E’ tempo di un patto generazionale. Chi ha esperienza e competenze deve avere l’umiltà di ammettere che senza il supporto fondamentale dei giovani non si va da nessuna parte. Loro sono i primi figli di questo mondo nuovo, che nasce sulle ceneri di quello che si sta dissolvendo. Continuare a escludere, umiliare, lasciare ai margini energie fresche e innovative, ci costringe a brancolare tra queste macerie. Spegnere sul nascere l’entusiasmo, le ambizioni, i sogni che battono forte nel petto dei nostri ragazzi non è solo una colpa. E’ peggio.
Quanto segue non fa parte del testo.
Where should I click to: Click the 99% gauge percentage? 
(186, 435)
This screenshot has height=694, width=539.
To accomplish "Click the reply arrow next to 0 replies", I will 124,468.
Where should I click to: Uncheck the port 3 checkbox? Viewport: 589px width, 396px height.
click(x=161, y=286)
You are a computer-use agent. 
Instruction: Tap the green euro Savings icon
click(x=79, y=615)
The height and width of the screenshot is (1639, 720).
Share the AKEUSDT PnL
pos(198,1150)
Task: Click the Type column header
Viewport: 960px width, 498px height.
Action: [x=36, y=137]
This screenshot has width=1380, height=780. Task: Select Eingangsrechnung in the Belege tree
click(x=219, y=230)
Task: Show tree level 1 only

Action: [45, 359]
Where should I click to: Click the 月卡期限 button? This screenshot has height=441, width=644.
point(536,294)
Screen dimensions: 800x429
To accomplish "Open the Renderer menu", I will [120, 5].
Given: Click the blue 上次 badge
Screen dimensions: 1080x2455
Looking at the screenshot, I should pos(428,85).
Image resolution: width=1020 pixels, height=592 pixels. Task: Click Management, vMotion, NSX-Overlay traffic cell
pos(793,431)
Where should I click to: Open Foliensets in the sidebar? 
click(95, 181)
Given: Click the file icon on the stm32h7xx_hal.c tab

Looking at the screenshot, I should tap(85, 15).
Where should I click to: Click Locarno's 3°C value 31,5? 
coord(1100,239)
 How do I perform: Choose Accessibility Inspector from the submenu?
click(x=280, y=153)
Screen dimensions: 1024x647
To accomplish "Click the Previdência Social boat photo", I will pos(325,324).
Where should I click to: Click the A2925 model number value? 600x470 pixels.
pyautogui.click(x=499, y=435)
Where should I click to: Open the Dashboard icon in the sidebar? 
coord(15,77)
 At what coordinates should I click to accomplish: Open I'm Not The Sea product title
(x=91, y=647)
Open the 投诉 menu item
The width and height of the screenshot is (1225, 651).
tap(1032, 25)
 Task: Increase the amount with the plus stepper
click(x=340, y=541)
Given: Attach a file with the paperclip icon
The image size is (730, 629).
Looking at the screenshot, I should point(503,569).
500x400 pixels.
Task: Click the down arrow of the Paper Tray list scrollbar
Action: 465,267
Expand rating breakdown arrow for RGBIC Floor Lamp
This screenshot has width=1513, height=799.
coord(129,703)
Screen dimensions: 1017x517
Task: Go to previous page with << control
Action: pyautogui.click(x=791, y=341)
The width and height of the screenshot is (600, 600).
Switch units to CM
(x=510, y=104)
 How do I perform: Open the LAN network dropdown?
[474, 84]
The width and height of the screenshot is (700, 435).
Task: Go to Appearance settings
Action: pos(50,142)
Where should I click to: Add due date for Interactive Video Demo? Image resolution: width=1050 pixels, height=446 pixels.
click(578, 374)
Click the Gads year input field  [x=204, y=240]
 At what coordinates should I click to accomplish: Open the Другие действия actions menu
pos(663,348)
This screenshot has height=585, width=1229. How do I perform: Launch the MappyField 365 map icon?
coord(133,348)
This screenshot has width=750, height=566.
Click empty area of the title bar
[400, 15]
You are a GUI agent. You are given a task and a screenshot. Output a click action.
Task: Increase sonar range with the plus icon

Voglio raccontarvi una nostra piccola esperienza. Piccola, ma significativa. Il Vivaio di Ottopagine, il corso di giornalismo per ragazzi tra i sedici e i diciotto anni.

C’è stato chi, dopo aver pronunciato il consueto «è una bella iniziativa», ha aggiunto: «Ma questi non hanno voglia di far niente, sanno solo stare ore intere con quei telefonini in mano…»

Si sbagliano. Lo sapevamo. Ora possiamo aggiungere: si sbagliano in modo drammatico.

Pochi mesi di esperienza con questi ragazzi, mi hanno convinto – se ce n’era bisogno – che solo loro hanno la forza, l’energia, l’entusiasmo per cambiare il Paese. Non possono farlo da soli. E soprattutto, non possono farlo se si continua a non credere in loro.

Vi voglio far leggere quello che ha scritto una delle ragazze del corso a proposito della nostra iniziativa: «Ci sentiamo importanti, le nostre idee vengono ascoltate e valutate. Siamo trattati come Persone, che collaborando riescono a combinare qualcosa di buono, un vero e proprio lavoro. Non ci sentiamo più studenti, scatole da riempire e che devono sottostare a ogni regola, senza libertà di espressione. Credo che grazie a questo progetto, molti di noi (io per prima) abbiano acquistato sicurezza in se stessi, pensando "Ah, allora anch'io sono bravo in qualcosa!". È come se aveste 'fertilizzato' le nostre menti. Nascono nuove idee, progetti, speranze per il futuro».

Inutile dire che questo messaggio mi ha emozionato. Ma in quell’«avete fertilizzato le nostre menti», c’è tutto. Lo stiamo facendo nel giornalismo, regalando loro tutto quello che sappiamo (e ricevendo più di quello che doniamo). Siamo certi che daranno nuovo impulso e nuovo significato al nostro mestiere. E siamo altrettanto sicuri che questo sia vero – assolutamente vero – in ogni campo, in ogni settore. Basta dare fiducia e strumenti. E avere anche l’umiltà di ascoltare. Fatelo per voi, per i ragazzi. E soprattutto per il futuro di questo Paese.

Buon anno a tutti.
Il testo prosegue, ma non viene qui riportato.